- IPC code: MEX
- NPC: Federacion Mexicana de Deporte

in Turin
- Competitors: 1 in 1 sport
- Medals: Gold 0 Silver 0 Bronze 0 Total 0

Winter Paralympics appearances (overview)
- 2006; 2010; 2014; 2018; 2022; 2026;

= Mexico at the 2006 Winter Paralympics =

Mexico participated in the ninth Winter Paralympics in Turin, Italy, entering one athlete. Mexico was the only nation participating in the 2006 Winter Paralympics that did not send a delegation to the 2006 Winter Olympics.
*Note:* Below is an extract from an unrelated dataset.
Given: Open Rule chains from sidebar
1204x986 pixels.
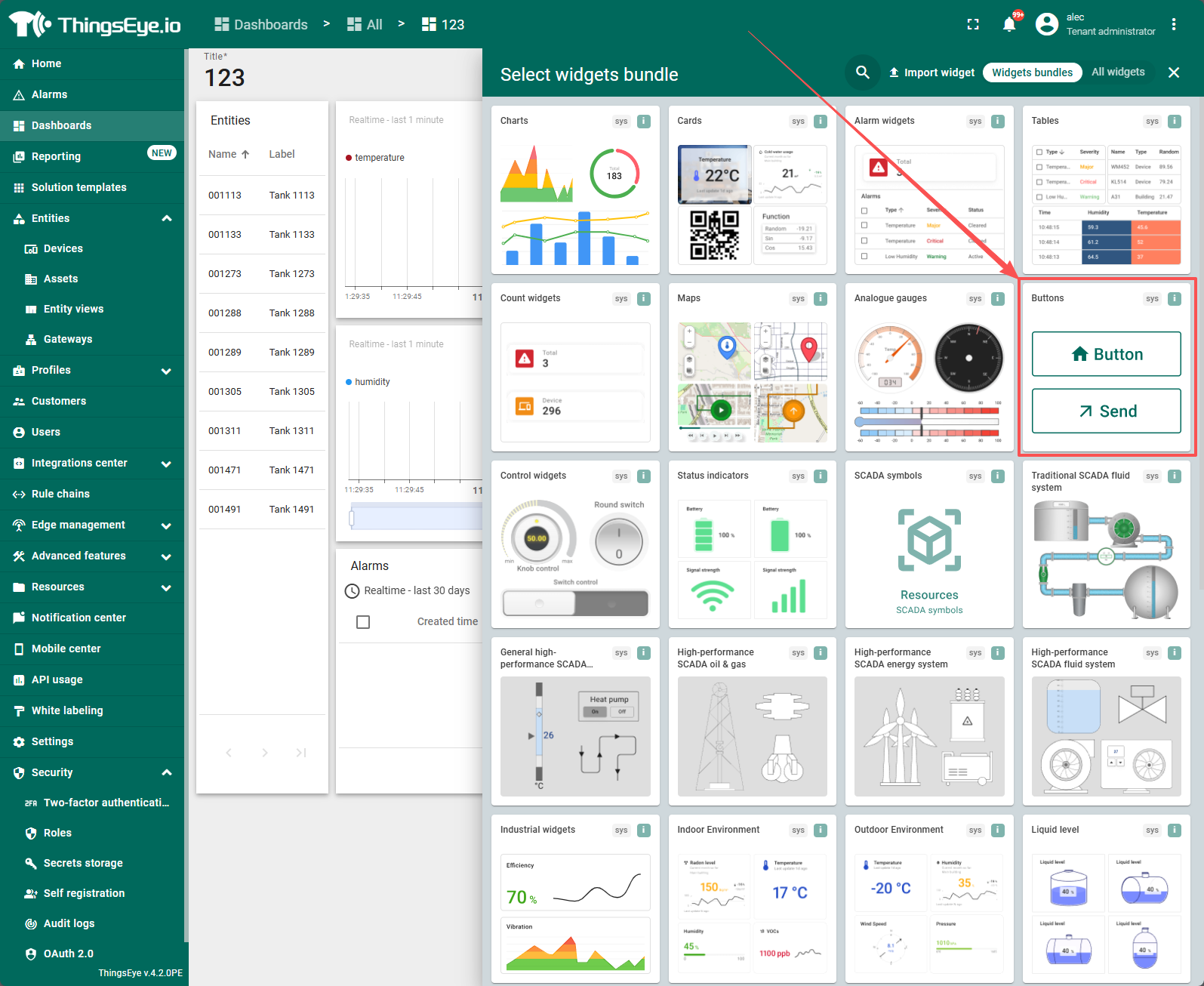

Alpine skier Armando Ruiz (LW 11, b. August 27, 1963), a lawyer from Mexico City, competed in the giant slalom, finishing 41st out of 41 finishers in the men's sitting category with a combined two-run adjusted time of 5:43.45, nearly four minutes behind winner Martin Braxenthaler of Germany and nearly three minutes behind 40th-place finisher Xavier Barios of Andorra. It was the first ski race he had ever competed in, and he received a huge ovation from the crowd after completing each run.

Ruiz was one of the 3 men finalists for the Whang Youn Dai Overcome Prize of the Paralympic Games.